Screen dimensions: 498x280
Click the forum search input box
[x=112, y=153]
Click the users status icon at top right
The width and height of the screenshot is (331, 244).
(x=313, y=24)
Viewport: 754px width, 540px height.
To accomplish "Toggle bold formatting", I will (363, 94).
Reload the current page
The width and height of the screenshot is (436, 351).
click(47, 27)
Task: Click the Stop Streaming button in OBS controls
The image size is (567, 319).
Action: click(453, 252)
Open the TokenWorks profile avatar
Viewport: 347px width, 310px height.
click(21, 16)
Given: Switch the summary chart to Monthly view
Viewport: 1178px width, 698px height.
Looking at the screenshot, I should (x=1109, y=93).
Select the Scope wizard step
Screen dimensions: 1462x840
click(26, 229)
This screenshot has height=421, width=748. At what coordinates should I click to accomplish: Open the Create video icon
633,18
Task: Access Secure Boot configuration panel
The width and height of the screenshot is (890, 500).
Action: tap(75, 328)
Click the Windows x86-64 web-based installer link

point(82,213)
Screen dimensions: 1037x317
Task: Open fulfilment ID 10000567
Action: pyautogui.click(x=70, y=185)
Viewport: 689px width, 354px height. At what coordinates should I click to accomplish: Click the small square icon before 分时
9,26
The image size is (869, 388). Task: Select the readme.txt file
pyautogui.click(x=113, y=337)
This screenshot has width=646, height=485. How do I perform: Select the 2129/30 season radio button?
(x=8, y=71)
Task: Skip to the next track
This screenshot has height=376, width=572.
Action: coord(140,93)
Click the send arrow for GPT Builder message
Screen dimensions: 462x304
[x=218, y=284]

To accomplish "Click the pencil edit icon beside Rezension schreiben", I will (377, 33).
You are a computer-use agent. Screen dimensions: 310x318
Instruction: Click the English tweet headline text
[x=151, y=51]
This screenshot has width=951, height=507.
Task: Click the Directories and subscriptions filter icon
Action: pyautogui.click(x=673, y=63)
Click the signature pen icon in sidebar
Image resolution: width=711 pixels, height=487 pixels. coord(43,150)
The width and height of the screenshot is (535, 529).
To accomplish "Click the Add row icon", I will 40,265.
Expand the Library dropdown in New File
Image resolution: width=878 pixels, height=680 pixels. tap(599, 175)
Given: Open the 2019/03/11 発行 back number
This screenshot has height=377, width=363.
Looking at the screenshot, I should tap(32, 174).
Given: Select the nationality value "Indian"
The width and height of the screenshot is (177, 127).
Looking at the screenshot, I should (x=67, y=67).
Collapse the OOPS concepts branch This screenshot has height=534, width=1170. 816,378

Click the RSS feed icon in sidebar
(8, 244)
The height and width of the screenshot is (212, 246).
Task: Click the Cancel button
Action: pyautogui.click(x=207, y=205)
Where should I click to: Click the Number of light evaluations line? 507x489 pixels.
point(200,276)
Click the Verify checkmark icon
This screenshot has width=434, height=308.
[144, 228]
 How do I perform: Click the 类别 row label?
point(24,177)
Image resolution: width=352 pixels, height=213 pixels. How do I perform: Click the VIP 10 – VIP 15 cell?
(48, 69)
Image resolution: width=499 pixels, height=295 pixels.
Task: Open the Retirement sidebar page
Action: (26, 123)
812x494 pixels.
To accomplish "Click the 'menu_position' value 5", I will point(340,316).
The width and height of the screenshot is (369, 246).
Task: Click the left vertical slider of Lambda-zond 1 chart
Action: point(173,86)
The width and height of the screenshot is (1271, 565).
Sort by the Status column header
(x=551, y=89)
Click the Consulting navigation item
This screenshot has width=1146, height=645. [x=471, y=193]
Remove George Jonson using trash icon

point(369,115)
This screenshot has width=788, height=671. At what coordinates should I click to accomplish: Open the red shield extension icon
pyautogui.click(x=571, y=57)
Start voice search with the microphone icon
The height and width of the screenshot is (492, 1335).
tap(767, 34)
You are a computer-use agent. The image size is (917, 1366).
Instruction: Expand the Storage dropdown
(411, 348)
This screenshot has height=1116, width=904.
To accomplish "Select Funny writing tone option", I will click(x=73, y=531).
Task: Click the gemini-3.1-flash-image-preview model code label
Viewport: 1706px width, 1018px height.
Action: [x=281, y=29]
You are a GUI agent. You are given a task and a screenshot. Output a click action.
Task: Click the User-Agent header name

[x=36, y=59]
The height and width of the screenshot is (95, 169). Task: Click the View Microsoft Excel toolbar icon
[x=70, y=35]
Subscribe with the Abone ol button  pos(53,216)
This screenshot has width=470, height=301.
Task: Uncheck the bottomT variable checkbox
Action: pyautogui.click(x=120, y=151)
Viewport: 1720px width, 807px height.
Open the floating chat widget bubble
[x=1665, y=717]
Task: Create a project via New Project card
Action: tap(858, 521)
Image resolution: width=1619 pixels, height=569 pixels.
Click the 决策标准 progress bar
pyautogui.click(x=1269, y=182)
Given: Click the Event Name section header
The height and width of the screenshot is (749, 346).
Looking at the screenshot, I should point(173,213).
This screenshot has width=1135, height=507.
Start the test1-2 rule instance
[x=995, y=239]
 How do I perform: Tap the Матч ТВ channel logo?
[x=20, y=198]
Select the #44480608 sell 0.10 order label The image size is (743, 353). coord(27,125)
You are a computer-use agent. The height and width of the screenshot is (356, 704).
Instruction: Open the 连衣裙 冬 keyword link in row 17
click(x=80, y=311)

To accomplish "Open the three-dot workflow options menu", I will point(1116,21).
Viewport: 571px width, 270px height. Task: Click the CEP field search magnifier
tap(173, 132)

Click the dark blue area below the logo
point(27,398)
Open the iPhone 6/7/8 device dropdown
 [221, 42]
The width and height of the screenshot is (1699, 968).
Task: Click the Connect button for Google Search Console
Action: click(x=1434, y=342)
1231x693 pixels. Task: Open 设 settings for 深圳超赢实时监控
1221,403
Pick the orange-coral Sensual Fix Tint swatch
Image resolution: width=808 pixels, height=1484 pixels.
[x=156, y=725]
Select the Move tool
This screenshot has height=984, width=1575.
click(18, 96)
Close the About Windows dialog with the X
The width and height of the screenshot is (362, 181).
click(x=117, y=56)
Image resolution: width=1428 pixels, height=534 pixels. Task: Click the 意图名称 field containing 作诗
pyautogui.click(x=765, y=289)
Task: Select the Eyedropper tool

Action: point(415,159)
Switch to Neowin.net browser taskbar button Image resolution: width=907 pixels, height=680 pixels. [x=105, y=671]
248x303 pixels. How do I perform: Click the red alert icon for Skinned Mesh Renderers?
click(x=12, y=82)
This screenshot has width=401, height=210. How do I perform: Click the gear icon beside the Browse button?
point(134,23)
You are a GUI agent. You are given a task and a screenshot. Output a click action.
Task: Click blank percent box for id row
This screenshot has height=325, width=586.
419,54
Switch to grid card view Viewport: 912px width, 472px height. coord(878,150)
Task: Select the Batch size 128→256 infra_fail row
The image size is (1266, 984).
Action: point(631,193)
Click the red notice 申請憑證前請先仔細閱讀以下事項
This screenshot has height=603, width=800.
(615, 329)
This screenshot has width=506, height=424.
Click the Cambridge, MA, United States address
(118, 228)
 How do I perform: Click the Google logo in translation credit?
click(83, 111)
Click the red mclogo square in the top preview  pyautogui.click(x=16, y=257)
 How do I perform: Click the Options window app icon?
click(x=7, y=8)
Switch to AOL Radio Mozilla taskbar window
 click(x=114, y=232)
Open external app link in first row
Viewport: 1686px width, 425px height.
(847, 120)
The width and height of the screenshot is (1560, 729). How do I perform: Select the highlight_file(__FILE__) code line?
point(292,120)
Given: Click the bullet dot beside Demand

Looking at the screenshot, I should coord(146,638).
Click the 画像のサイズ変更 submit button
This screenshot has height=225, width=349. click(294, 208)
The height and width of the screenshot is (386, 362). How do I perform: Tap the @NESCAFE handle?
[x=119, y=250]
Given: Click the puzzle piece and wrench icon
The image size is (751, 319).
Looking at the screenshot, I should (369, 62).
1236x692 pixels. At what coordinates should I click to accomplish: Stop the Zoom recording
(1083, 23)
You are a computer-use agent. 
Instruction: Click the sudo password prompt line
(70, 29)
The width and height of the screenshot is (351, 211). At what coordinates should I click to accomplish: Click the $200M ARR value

____

(What is required):
Count, in the records above, the lines that include "computer", and give the number with nothing added.

(Expected output):
4